> **Required work**
Give the listing again, word for word, and let no picture into it.

*** Begin section ***

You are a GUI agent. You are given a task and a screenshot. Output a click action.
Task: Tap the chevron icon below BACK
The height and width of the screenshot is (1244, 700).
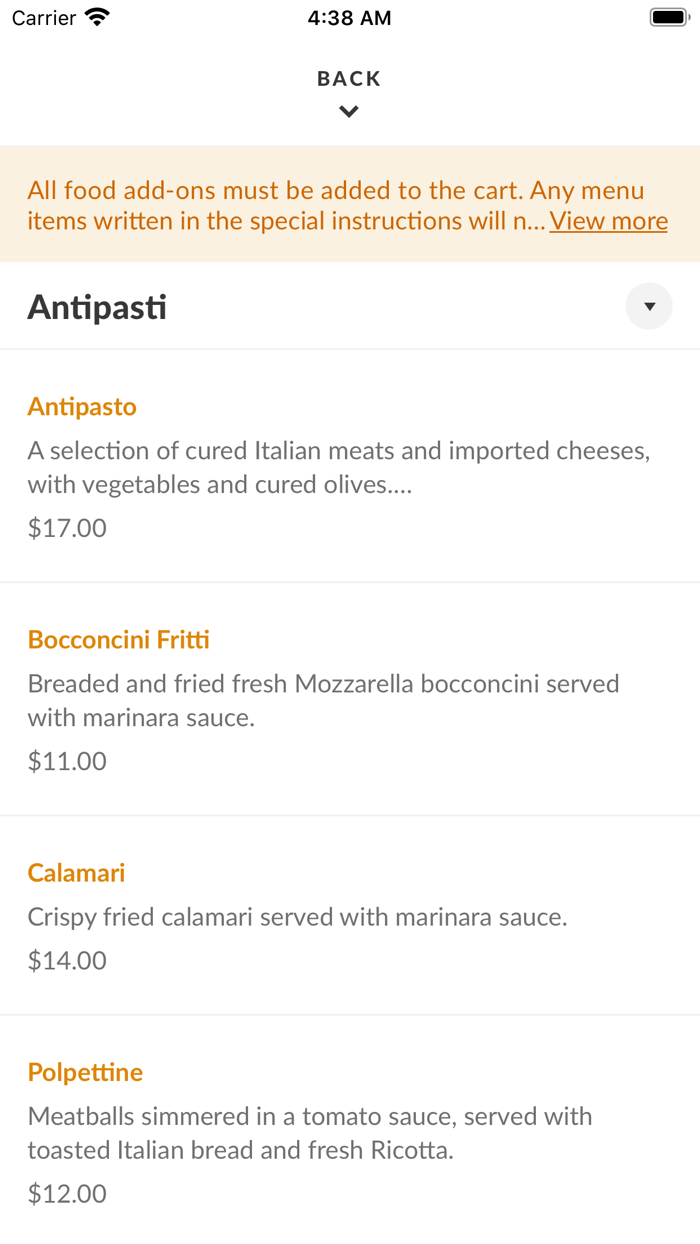click(349, 111)
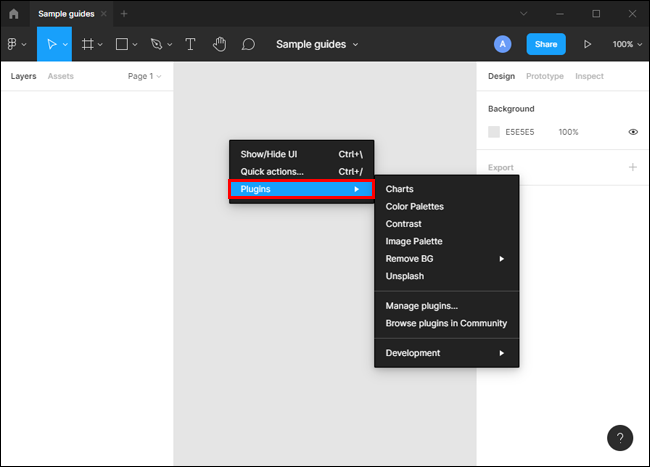Click the E5E5E5 background color swatch
This screenshot has height=467, width=650.
click(494, 132)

*** End section ***

> **Answer for this exercise**
You are a GUI agent. You are given a task and a screenshot. Output a click action.
Task: Tap the chevron icon below BACK
The height and width of the screenshot is (1244, 700).
click(349, 111)
Click the E5E5E5 background color swatch
This screenshot has height=467, width=650.
click(494, 132)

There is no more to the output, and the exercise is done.